Senior/Staff Research Scientist, Frontier Benchmarks

Snorkel • Full-time • Redwood City, CA (Hybrid); San Francisco, CA (Hybrid); United States (Remote) • 3w ago

ABOUT THE ROLE

We're looking for a Staff or Senior Research Scientist to collaborate with partners and lead the development of the next frontier benchmarks and datasets. This is a highly visible, customer-facing role at the intersection of research, company strategy, and go-to-market. You'll design datasets taking into account frontier model performance and work with our academic partners, and then partner with delivery, product and go-to-market to scale out production. You will also serve as a credible technical partner for our customers, prospects, and drive results that impact the broader research community.

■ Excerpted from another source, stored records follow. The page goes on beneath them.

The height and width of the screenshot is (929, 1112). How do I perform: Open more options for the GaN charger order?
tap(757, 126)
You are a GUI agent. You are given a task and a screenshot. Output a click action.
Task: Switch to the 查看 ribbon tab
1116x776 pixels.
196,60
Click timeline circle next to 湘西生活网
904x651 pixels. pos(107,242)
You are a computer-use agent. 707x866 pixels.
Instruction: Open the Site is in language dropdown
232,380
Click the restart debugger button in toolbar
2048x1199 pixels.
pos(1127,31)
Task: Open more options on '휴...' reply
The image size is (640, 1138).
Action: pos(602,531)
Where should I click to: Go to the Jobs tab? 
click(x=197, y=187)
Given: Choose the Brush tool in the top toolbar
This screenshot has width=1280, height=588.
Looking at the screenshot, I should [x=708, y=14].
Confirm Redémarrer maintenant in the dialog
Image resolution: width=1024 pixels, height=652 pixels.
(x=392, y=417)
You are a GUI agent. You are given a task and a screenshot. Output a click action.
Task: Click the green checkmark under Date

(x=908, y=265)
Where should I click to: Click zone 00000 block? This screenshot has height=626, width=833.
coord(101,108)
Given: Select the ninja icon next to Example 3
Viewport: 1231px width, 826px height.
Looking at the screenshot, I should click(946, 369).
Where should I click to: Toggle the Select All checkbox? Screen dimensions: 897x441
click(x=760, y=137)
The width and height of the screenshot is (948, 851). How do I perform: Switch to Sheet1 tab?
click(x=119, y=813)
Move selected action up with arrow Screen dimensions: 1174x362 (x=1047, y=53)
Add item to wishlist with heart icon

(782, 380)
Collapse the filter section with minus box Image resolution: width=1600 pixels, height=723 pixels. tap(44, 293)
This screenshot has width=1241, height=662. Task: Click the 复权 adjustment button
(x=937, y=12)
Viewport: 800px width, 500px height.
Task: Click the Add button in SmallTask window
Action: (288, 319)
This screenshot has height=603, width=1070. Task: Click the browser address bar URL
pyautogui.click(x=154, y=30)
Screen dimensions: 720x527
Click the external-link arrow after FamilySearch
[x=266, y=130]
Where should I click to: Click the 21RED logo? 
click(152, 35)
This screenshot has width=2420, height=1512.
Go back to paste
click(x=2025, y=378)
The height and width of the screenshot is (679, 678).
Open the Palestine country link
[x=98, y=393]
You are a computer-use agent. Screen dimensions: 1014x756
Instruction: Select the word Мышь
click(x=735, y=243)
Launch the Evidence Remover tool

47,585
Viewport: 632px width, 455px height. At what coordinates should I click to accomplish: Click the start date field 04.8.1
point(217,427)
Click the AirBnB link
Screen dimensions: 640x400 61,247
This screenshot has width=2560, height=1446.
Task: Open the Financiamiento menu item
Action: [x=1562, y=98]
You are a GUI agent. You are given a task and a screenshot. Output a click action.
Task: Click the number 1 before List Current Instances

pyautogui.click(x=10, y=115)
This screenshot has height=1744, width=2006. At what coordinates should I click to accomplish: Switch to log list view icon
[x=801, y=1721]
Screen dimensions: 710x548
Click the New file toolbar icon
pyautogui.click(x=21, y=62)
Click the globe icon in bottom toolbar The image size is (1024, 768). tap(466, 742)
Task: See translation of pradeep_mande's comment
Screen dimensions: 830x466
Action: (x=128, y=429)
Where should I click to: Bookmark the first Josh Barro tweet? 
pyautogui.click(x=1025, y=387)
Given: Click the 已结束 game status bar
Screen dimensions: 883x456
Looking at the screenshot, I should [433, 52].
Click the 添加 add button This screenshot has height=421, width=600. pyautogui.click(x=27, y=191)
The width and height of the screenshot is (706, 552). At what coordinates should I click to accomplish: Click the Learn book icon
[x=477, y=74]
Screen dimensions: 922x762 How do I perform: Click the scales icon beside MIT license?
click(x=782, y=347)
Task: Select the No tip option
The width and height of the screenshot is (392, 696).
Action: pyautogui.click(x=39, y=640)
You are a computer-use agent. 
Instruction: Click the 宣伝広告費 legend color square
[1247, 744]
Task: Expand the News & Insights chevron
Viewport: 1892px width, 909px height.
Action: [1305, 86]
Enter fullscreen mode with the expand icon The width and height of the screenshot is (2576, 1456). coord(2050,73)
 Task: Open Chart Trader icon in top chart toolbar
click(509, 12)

This role reports directly to the Head of Research and is ideal for someone who is energized by cross-functional work and wants to understand how startups operate across research, data operations, and commercial teams.

MAIN RESPONSIBILITIES

Design state of the art datasets that drive frontier model training and evaluation based on current model performance and academic partnerships
Translate benchmark insights into clear, compelling narratives that articulate the ROI of expert-curated data for customer-facing presentations, technical reports, and go-to-market materials.
Work cross-functionally with data operations, product, engineering, and strategy to surface research findings that inform the company roadmap.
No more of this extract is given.